**THE DATA:**

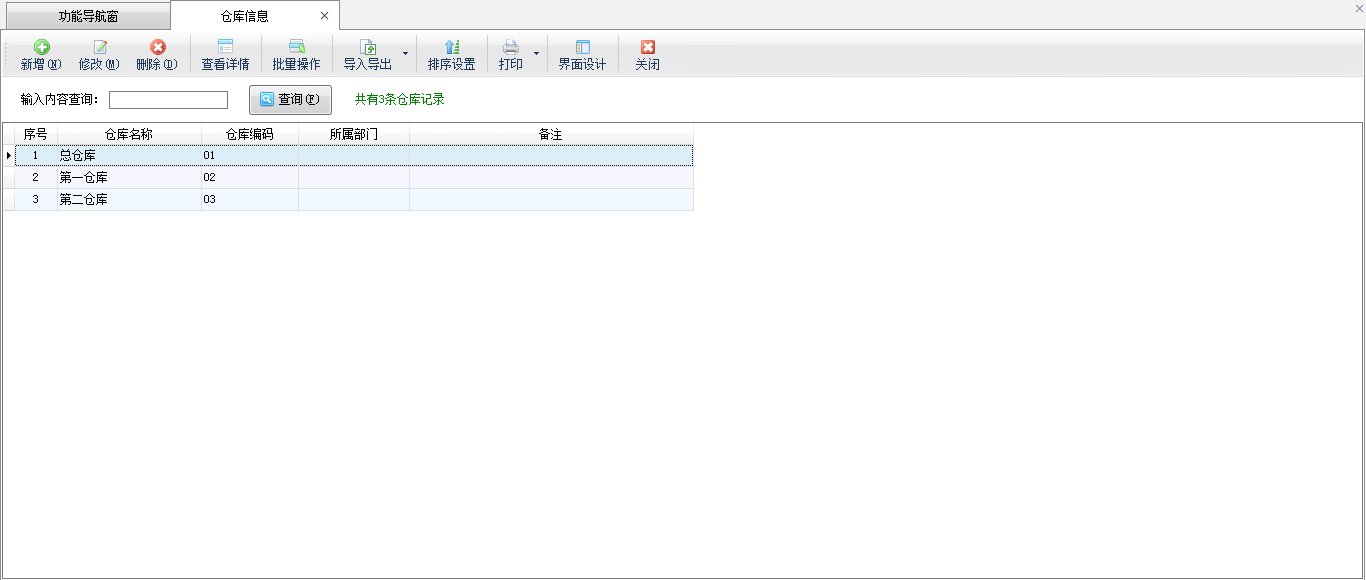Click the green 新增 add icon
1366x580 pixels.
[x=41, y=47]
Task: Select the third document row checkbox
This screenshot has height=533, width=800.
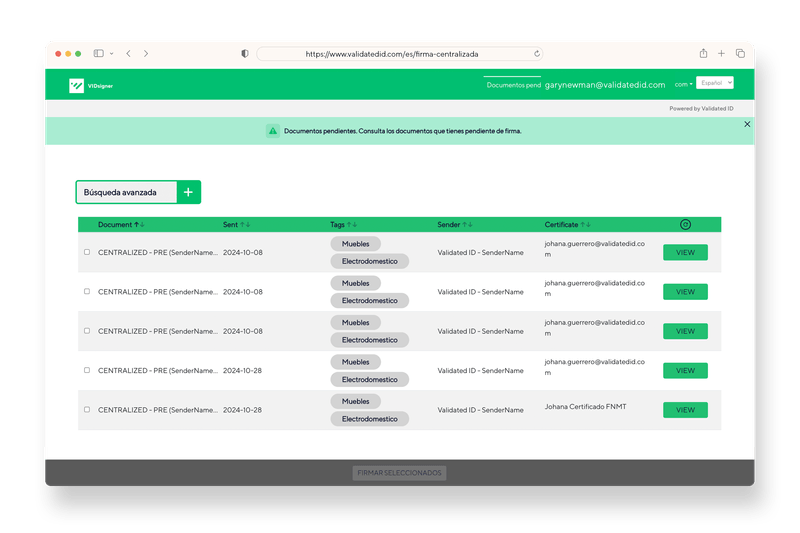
* * *
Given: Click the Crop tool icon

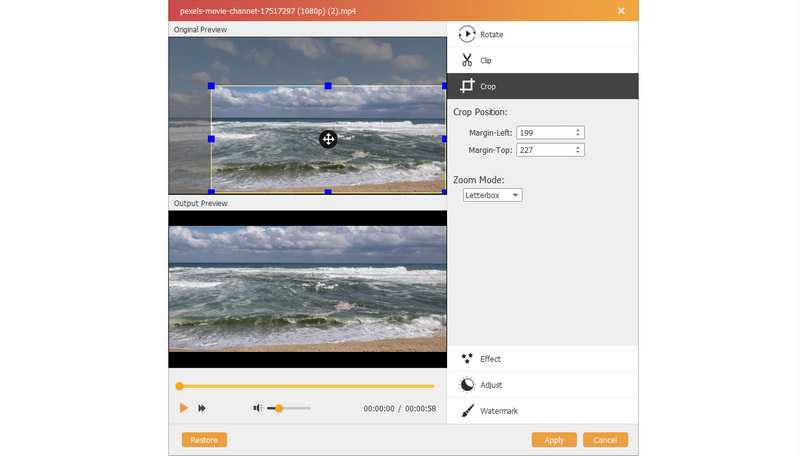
--
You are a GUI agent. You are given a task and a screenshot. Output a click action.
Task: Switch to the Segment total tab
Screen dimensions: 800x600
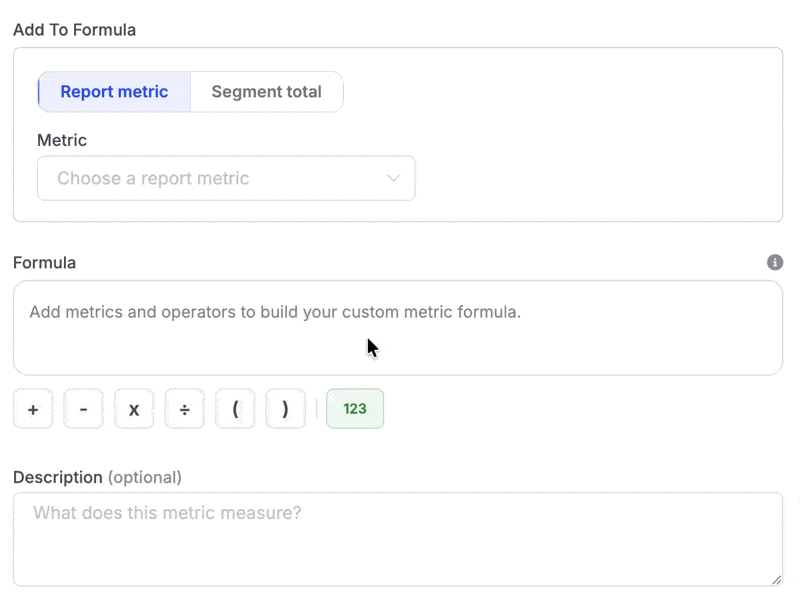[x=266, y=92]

**PROBLEM DETAILS:**
Your task is to transcribe, with no changes, only the lines of the listing above that lie between the line holding "Task: Select the third document row checkbox" and the line holding "This screenshot has height=533, width=800.", inclusive.

**FINISHED EXERCISE:**
Task: Select the third document row checkbox
This screenshot has height=533, width=800.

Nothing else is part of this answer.